=== DATA EXTRACTS ===

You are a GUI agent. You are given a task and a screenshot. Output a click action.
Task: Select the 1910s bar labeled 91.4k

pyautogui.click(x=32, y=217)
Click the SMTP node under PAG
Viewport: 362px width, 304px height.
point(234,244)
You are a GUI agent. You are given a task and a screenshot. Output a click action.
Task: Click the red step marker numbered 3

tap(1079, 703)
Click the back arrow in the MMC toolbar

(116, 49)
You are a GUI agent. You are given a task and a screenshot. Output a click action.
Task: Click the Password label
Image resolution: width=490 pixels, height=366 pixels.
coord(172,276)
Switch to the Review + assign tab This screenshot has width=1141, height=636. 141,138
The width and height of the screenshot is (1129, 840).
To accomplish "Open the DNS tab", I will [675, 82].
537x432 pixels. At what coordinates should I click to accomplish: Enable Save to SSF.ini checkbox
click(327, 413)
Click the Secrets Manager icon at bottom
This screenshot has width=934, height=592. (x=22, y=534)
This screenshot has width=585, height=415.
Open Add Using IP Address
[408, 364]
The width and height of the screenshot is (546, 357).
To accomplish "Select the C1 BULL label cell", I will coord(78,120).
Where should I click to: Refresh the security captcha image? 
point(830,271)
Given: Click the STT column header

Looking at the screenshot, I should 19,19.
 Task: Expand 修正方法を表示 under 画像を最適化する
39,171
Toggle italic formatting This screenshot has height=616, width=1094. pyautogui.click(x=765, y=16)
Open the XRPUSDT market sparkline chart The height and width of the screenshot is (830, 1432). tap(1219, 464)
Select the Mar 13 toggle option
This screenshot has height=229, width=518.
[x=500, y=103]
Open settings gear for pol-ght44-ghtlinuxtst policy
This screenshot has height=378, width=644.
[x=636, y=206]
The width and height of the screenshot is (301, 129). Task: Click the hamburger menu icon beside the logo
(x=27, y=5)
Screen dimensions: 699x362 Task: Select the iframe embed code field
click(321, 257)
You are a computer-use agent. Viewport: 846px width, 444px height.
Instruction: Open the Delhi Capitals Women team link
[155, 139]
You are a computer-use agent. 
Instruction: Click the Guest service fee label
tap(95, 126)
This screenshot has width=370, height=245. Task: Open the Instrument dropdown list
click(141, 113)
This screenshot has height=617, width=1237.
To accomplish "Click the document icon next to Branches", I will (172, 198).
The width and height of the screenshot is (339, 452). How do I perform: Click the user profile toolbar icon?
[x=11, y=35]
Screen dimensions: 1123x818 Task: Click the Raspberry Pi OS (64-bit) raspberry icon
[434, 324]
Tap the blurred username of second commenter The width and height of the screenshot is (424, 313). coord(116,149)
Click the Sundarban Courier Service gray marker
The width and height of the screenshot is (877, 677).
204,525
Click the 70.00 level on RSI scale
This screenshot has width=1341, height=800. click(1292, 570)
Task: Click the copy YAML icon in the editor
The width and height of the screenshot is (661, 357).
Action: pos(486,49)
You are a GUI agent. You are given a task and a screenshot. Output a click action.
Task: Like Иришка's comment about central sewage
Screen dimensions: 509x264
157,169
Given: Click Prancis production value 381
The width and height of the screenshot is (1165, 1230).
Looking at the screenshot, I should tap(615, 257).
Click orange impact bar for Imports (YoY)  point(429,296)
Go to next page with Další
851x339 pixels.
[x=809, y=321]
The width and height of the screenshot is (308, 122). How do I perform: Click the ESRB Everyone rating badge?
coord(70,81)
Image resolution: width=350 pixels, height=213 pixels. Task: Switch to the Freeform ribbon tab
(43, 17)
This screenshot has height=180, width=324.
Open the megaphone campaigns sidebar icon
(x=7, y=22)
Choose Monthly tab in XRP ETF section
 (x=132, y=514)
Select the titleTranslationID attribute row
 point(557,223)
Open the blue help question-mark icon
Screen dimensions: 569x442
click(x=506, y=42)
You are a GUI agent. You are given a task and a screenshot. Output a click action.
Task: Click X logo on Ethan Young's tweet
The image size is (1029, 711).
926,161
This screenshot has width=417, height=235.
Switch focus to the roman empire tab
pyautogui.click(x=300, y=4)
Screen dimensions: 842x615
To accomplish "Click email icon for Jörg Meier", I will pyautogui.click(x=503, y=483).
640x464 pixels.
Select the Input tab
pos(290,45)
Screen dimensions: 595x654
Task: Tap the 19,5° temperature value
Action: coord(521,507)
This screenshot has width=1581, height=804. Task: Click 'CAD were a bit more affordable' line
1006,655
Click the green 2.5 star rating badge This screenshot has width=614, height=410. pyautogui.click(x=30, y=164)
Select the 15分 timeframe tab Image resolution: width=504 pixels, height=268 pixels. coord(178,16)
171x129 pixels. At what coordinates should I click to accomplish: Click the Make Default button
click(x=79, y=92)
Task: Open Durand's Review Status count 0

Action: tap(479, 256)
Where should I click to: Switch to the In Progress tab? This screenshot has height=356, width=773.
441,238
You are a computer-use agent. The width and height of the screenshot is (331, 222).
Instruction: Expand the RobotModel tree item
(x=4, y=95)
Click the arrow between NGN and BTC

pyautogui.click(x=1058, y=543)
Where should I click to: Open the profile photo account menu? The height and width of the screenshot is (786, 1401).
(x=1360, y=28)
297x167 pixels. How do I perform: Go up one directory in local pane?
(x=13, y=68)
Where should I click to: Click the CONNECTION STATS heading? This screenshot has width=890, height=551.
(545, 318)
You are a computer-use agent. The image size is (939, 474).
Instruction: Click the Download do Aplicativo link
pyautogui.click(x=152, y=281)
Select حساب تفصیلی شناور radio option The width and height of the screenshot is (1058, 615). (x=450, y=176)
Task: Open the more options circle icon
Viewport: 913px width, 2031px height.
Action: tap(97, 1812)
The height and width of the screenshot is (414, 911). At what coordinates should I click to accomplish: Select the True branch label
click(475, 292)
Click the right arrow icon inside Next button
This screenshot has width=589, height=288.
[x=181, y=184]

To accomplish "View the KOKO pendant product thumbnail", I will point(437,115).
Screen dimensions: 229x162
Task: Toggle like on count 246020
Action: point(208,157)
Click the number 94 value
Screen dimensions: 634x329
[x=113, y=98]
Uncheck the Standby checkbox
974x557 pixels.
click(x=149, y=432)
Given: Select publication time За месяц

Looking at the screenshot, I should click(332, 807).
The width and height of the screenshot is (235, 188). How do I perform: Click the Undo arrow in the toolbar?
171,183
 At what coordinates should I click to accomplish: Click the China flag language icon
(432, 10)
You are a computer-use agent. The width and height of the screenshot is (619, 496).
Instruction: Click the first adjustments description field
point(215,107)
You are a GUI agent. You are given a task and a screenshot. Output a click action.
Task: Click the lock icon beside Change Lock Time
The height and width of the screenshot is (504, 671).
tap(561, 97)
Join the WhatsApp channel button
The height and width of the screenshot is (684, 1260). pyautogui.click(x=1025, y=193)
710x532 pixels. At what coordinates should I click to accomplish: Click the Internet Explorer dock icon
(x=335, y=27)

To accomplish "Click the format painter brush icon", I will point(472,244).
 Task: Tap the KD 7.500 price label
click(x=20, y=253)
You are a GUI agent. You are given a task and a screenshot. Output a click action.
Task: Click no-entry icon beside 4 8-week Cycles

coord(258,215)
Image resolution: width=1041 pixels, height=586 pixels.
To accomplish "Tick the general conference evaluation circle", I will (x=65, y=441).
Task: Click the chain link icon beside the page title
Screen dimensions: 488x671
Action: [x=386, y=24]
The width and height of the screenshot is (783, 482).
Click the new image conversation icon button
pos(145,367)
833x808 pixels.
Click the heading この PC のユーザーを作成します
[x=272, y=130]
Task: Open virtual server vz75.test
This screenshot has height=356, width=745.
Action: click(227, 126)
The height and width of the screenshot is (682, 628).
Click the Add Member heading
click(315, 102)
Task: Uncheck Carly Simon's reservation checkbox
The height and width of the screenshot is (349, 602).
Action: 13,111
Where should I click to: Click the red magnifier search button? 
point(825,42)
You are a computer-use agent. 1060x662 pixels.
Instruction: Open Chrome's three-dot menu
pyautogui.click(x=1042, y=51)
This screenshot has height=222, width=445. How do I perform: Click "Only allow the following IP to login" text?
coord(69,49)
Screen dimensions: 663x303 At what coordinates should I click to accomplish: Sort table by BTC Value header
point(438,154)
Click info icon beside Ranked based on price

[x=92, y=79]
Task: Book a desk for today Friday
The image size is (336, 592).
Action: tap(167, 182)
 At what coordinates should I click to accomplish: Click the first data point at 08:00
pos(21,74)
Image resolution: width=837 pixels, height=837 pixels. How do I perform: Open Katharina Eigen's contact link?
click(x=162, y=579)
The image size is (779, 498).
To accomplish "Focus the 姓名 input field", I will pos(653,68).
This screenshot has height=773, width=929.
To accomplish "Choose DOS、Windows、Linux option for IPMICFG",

===

- [TRY IT]
Your task is to find each line in the entries that contains the string "page" and copy it.

- [EXERCISE OUTPUT]
Go to next page with Další
Task: Click the chain link icon beside the page title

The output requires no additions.